# Exercise goal
Count how many lines in the items below contain the word "Select". Reply with the number alone.

= = =

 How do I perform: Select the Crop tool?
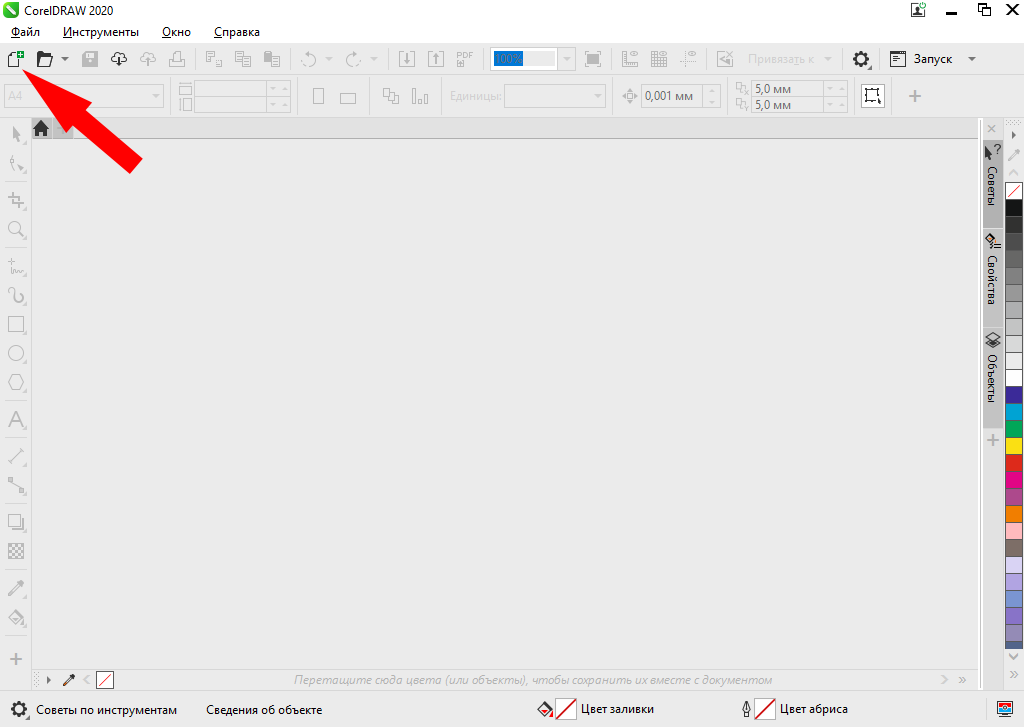[16, 200]
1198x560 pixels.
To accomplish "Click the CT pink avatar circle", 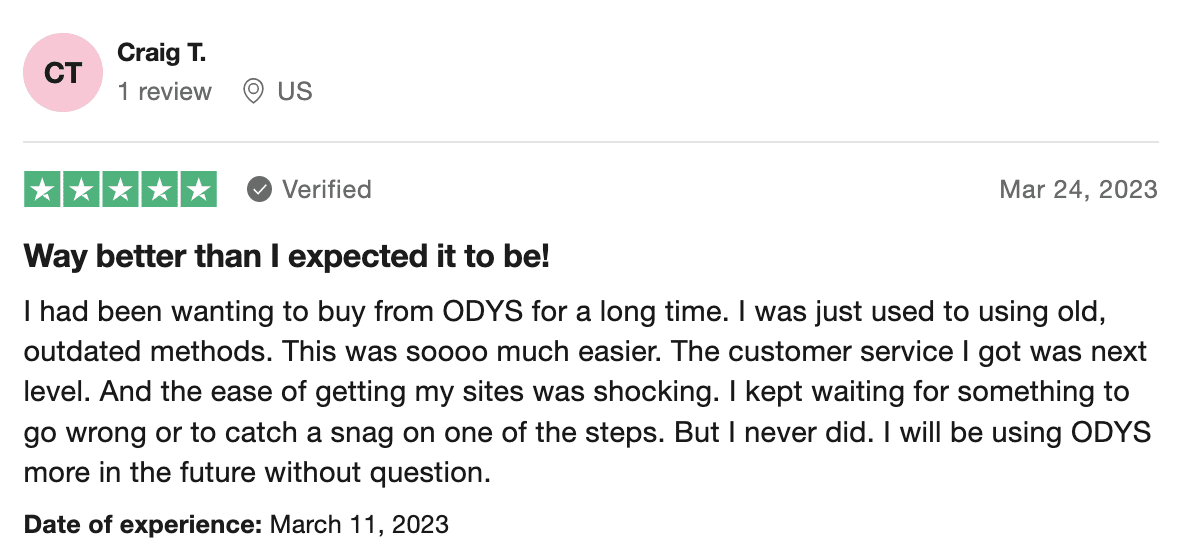I will 63,73.
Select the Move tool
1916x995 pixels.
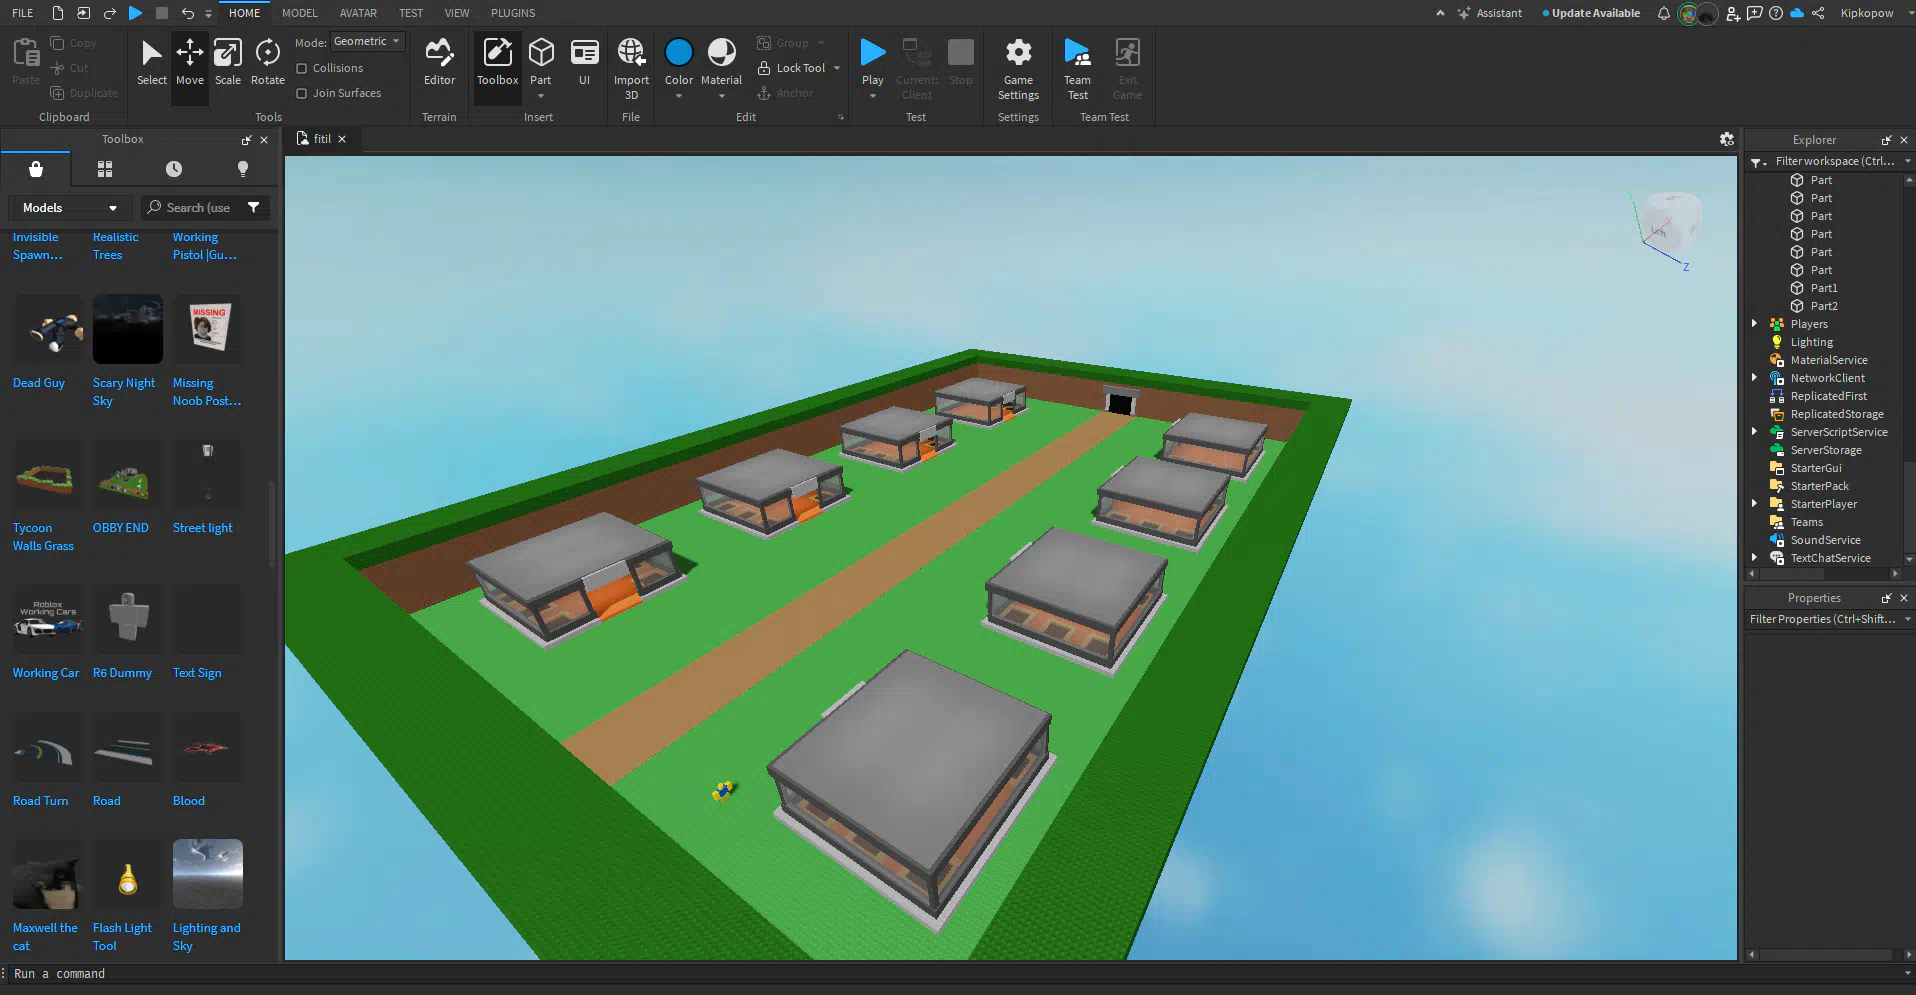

= = =

# Answer
2